Original Image | Vanilla GAN | StyleGAN(w+) |
---|---|---|
![]() |
![]() |
![]() |
Compared to StyleGAN, Vanilla GAN delivers significantly poorer reconstruction outcomes. This discrepancy likely stems from the generator's limited capability, as well as the fact that the manifold of generated images by Vanilla GAN is closer to the real image manifold than that of StyleGAN.
Original Image | StyleGAN with z | StyleGAN with w | StyleGAN with w+ |
---|---|---|---|
![]() |
![]() |
![]() |
![]() |
The use of the z latent space in StyleGAN makes optimization more challenging, as it requires backpropagating gradients through an additional mapping network, resulting in reconstructed images that are closer to the initial rather than the input image. Switching to w or w+ latent spaces significantly enhances outcomes, with w+ providing superior detail and background due to its greater expressiveness and optimization flexibility.
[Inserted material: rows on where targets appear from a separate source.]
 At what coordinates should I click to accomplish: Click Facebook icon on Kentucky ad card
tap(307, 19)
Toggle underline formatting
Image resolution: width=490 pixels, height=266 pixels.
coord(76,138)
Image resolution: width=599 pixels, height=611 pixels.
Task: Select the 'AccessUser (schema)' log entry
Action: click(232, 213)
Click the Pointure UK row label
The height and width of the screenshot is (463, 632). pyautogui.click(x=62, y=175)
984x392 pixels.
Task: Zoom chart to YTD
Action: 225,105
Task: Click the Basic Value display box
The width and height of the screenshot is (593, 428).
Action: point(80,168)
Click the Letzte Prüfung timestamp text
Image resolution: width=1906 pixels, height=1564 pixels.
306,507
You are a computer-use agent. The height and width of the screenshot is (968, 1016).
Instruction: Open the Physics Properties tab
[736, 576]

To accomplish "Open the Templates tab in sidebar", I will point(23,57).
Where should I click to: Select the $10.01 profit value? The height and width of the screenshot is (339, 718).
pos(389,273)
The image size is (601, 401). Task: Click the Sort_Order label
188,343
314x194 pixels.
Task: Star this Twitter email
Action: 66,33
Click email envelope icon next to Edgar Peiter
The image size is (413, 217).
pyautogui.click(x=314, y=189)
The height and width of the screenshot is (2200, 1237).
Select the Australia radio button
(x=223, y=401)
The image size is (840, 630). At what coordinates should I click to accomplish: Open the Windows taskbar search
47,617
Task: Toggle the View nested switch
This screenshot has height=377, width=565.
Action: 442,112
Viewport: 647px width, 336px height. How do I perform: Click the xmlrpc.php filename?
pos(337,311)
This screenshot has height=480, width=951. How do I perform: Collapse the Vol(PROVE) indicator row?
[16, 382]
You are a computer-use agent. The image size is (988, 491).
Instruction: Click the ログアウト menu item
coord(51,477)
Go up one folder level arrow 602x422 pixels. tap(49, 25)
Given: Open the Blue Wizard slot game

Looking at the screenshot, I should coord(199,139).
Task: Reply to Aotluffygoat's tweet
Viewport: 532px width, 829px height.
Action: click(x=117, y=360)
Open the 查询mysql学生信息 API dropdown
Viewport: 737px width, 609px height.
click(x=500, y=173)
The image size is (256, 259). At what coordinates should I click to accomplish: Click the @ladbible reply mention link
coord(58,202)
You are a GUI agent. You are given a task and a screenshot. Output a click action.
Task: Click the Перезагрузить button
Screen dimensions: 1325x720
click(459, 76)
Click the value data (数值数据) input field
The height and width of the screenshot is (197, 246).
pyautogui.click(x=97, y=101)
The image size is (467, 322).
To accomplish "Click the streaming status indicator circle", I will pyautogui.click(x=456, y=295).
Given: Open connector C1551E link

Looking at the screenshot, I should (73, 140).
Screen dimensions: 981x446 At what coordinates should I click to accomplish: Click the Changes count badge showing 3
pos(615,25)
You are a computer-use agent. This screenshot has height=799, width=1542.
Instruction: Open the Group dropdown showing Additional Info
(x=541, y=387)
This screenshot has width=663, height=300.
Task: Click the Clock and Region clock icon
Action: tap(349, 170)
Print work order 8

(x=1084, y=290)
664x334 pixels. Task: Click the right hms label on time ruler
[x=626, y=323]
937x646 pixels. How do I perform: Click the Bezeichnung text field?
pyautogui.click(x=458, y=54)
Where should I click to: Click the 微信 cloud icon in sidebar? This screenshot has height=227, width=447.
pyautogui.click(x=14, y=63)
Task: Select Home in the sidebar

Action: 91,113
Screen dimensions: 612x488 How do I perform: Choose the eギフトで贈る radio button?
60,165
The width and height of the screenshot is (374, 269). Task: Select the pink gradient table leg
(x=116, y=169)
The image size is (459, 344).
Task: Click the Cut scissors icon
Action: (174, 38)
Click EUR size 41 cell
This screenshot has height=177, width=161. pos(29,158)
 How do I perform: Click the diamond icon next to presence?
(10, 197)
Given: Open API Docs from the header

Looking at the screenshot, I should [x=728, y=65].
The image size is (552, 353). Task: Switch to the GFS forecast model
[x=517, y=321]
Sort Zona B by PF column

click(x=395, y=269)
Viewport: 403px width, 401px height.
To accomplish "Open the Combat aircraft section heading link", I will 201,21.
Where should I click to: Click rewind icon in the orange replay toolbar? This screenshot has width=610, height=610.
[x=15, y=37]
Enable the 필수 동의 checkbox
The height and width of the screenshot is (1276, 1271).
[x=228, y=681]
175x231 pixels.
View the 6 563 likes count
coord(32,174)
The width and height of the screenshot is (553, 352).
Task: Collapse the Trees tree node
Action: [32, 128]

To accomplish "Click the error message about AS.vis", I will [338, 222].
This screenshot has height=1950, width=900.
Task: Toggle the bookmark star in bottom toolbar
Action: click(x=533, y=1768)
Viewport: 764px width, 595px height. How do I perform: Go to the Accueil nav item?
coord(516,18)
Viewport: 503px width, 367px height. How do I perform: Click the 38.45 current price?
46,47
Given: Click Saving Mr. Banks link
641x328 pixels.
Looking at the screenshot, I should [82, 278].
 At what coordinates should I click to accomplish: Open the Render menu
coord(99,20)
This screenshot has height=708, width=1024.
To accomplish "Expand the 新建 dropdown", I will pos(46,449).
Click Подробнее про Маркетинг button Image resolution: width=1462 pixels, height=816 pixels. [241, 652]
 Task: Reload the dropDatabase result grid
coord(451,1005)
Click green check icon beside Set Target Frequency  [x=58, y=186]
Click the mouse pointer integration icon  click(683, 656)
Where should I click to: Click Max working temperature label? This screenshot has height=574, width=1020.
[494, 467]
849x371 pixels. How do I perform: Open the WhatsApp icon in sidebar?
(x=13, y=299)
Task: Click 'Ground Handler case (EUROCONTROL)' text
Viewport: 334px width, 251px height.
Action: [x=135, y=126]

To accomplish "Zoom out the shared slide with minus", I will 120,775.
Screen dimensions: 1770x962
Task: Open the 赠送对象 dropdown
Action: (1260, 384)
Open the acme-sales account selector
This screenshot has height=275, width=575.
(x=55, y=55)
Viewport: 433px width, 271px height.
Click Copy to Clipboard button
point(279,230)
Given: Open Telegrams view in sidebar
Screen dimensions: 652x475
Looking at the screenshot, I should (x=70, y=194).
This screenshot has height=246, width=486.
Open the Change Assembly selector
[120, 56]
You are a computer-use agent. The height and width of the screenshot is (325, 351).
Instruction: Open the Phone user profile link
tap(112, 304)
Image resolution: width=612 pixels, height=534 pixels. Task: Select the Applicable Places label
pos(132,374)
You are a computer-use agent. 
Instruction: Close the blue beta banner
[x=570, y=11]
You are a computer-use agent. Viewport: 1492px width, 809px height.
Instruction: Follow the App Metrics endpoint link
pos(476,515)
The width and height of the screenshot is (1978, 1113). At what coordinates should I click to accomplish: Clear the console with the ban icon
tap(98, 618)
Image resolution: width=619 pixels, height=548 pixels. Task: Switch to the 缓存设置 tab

Employing mean initialization aids the z space latents, likely because it reduces the expected distance between the mean and optimal latents. For w and w+ spaces, mean and random initializations yield similar results due to the comparatively easier optimization.
Ultimately, we opt for StyleGAN with w+ latents, a perceptual loss weight of 0.01 on the conv_5 layer, and an L1 loss weight of 10, foregoing L2 regularization for subsequent experiments.
Sketch 1 | Sketch 2 | Sketch 3 |
---|---|---|
![]() |
![]() |
![]() |
![]() |
![]() |
![]() |
The outcomes suggest that denser scribbles with filled-in colors enhance the quality of generated images, particularly the facial details. Conversely, sparse scribbles around the silhouette of a cat often yield darker and less detailed facial regions. This may occur because the latents that govern these unmasked areas are not directly supervised with guiding scribbles but are instead indirectly influenced during the optimization of masked regions. Consequently, these latents might overfit to the masked losses and produce less realistic outcomes in the unmasked areas.
Additionally, using less natural colors for the scribbles can result in severe overfitting and unrealistic outcomes when optimized over many iterations. In contrast, natural colors that align with the actual image distribution typically do not exhibit this problem. This issue may arise because the latents for images with unnatural colors gradually deviate from the real (training) image manifold, leading the generator to fail in producing realistic images.
T=500; Strength=10 | T=700; Strength=10 | T=1000; Strength=10 |
---|---|---|
![]() |
![]() |
![]() |
T=700; Strength=5 | T=700; Strength=10 | T=700; Strength=20 |
![]() |
![]() |
![]() |
As observed, increasing the timestep, and consequently the added noise, helps the results adhere more closely to the text prompt, though at the expense of deviating from the user's sketch. Elevating the guidance strength compels the model to produce images with enhanced detail and greater fidelity to the text prompt. However, this approach carries the risk of biasing the model towards certain features or patterns that it strongly associates with the text.